Traditional British premium ready meals experienced unit growth of 7% and 8% in value in the last year, the company said.
Posh, higher-priced chilled products represented two thirds of sales of premium ready meals and 92M packs were sold in the last year, bringing in a total of £293M in revenue, it claimed.
IRI said a renewed focus on quality and good value, instead of looking for the cheapest option, and market innovation had helped power the growth.
“Consumers can have a pretty good quality meal and a bottle of wine in the comfort of their own home for as little as £10 if they buy a ‘ready meal deal’ offered by Tesco, Marks & Spencer and other supermarkets,” said Richard Moule, director of analytics and shopper knowledge at IRI.
‘Stand out trend of the recession’
Moule said the most obvious trend of the recession had been the shift in consumer spending to cope with a reduced disposable income. So whilst the credit crunch kicked in, premium ready meals surprised many by booming, he added.
“It’s the new big night in and has fuelled value sales of premium chilled ready meals by 8% year–on–year. Many premium ready meal manufacturers aim to deliver restaurant quality food instead of the traditional take-away two minute meal solution.”
British shoppers spent £305M in the last year on chilled ready meals, averaging out at more than 150M packs.
Moule said: “Ready meals answer a demand for decent tasting food without requiring any cooking ability.
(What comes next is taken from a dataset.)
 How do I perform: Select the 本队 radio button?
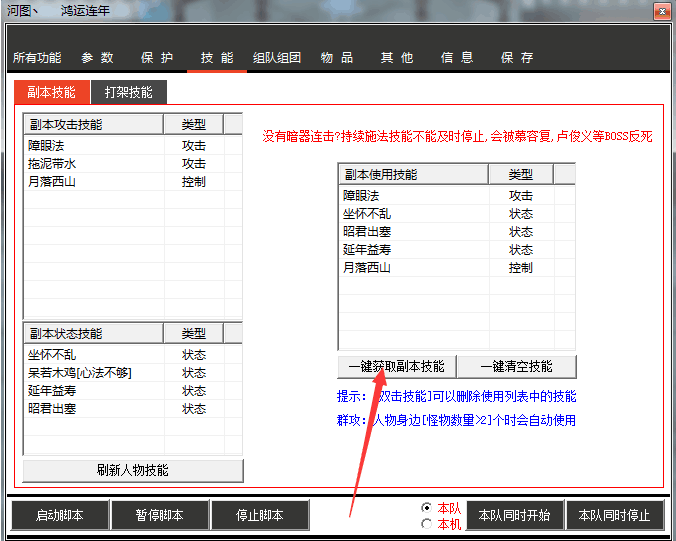coord(427,508)
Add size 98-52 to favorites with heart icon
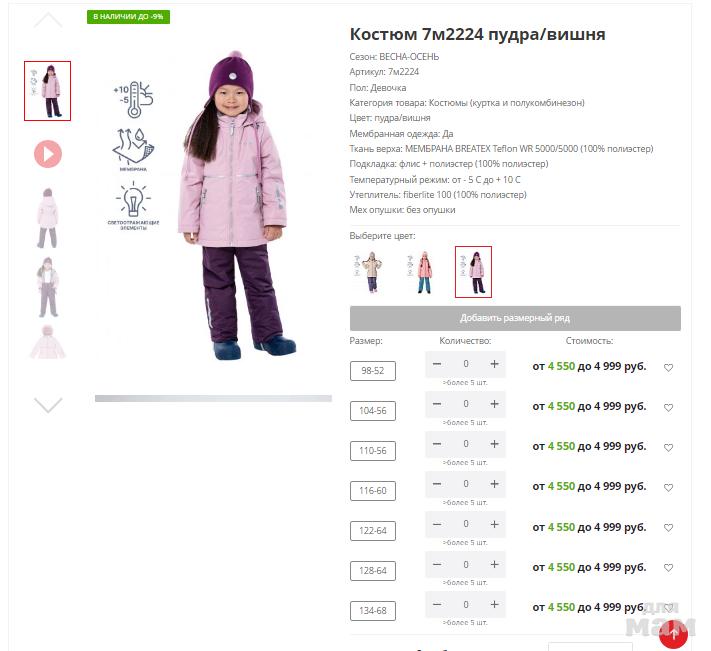 (668, 368)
They are also an easy solution to changes in family eating times where family members eat separately at different times and sometimes even demand different meals, as well as the 21st century ‘no time’ issue.”
Despite this, the overall market – frozen and chilled – had been in decline and 65% of consumers claimed they wanted to eat fewer ready meals and cook more, he said.
‘Fallen off a cliff’
Moule claimed that despite the UK becoming “obsessed with cookery programmes”, such as Jamie Oliver’s 30 Minute Meals and The Great British Bake Off, people’s ability to cook had “fallen off a cliff”.
As a result he predicted that the premium ready meals market would continue to experience growth over the next three to five years.
Earlier this year, posh ready meal manufacturer Charlie Bigham told FoodManufacture.co.uk that the horsemeat crisis had led more shoppers to choose premium ready meal brands.
The business reported a 72% growth in sales in the past year and this week announced it had sold its one millionth fish pie, after sales of the product began 17 years ago.
Bigham’s range of ready meals are targeted at couples that want to enjoy an evening in together and a high quality, despite having to wrestle with a busy lifestyle.